Making u-boot more intelligent discovering things also helps here. For example, booting from the disk partition with the bootable flag set. I've submitted patches for this a while back.
That sounds like these:
http://www.mail-archive.com/u-boot@lists.denx.de/msg79100.html
Is it likely these will make it into U-Boot? Nobody seems to have replied to your patches.
Not likely, they've bit-rotted and there's at least one issue I've fixed. I need to repost the series, but the overwhelming response on the first posting doesn't motivate me.
Do you want me to pick them up (i.e. do the rebase, etc.)?
I just recently proposed a "partuuid" command to extract a partition's UUID, but I've since re-written it to be a "part" command with a "uuid" sub-command. Adding a "get-bootable" sub-command to retrieve the flag your patch sets would be a good idea. Should I pull your patches into my series to do this?
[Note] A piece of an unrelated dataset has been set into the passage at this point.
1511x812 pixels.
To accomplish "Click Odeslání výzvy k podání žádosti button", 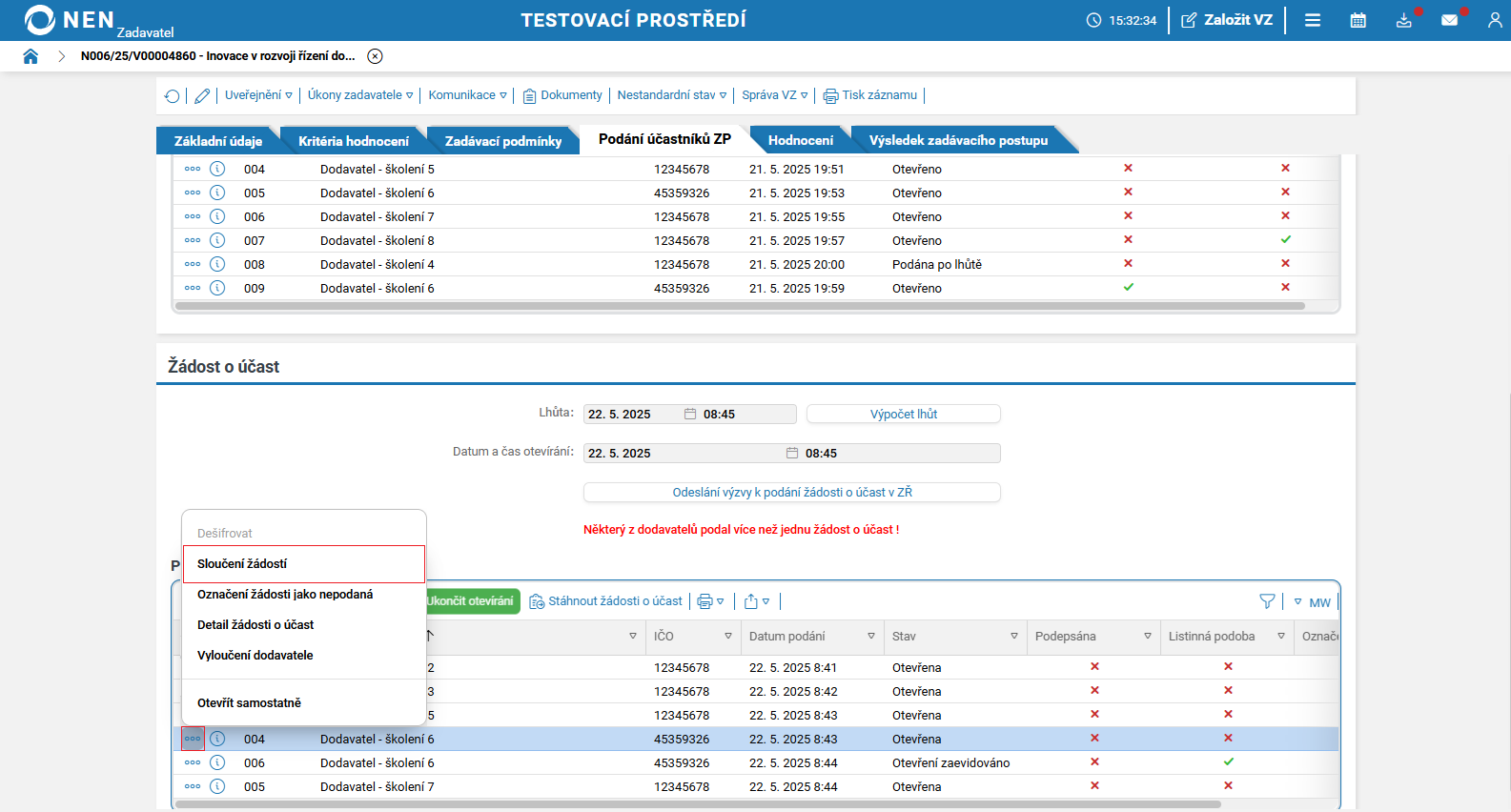I will (791, 492).
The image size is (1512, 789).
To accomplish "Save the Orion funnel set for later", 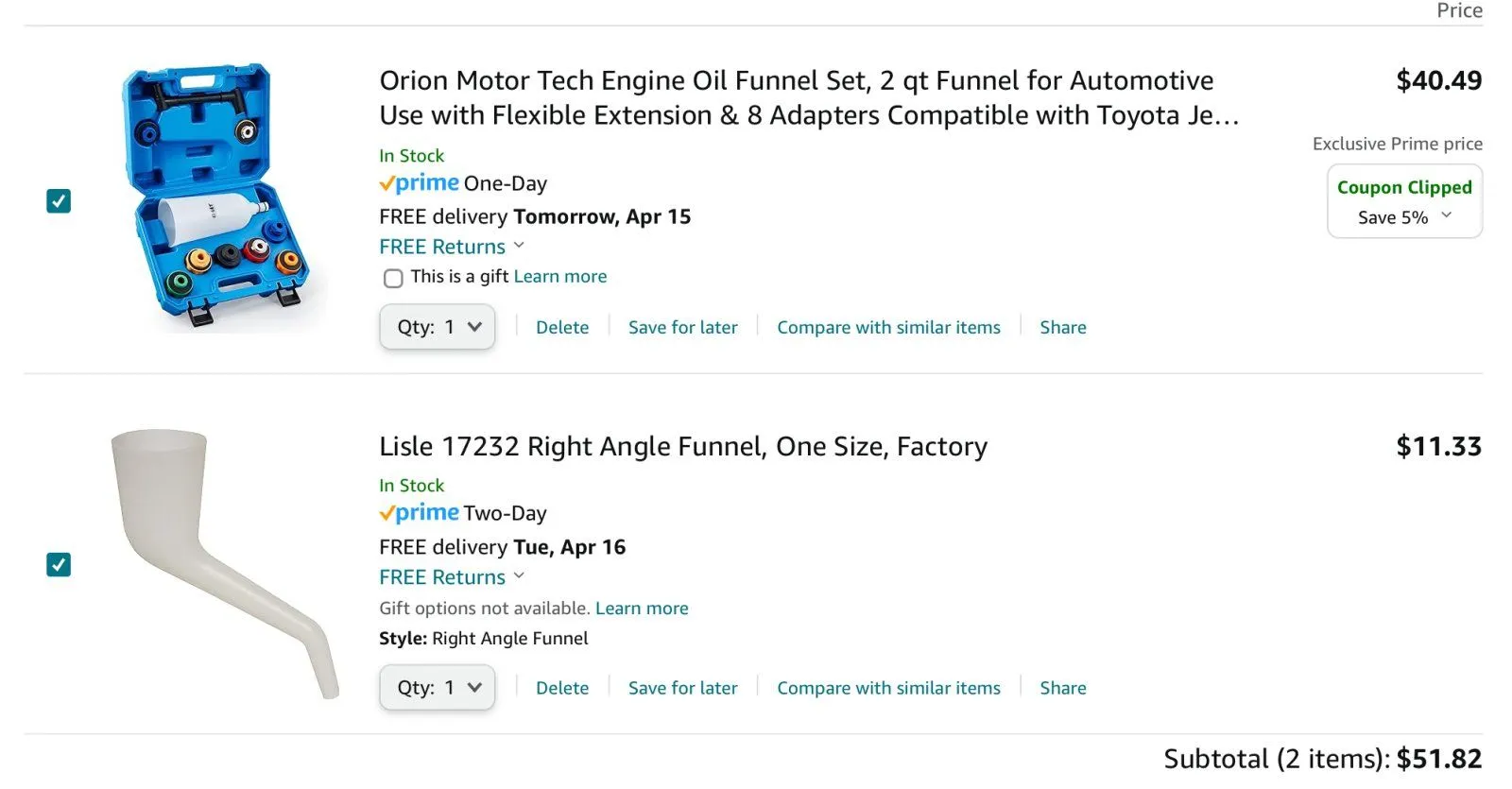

Your series only implements bootable flag retrieval for MSDOS/MBR partitions. I wonder what flag one should key off for EFI/GPT partition tables? Looking at parted/gparted, the following options exist:
A parted flag called "boot", which sets the partition's type UUID. This appears to have been supported since before parted was in git (i.e. 2006 some time).
A parted flag called "legacy_boot", which actually sets a single bit in the partition attributes. This feature is available in parted v2.4 and later, which isn't even in Ubuntu Quantal yet, although it was released a while ago. This seems to be the more correct option, although not very available to users.
Perhaps either case should trigger U-Boot to consider the partition bootable?
I only briefly looked at EFI partitioning. My conclusion was some EFI variable gets set to point to the boot loader, but if there's bootable flags that's better for u-boot. I haven't worried about it because I can't even get debian installer to use EFI partitions. It's partitioning config basically says if the arch is arm, use DOS partitions.
I'm more talking about pure EFI/GPT partitions on a disk here, rather than a full EFI environment. In other words, U-Boot is the entirety of the firmware, and it's reading the partition table directly.
Right. But I'm just wondering how typical the boot or legacy boot flags are. If those are not used in a "standard" boot process, then it's probably not worth getting u-boot to use them depending on your end goal.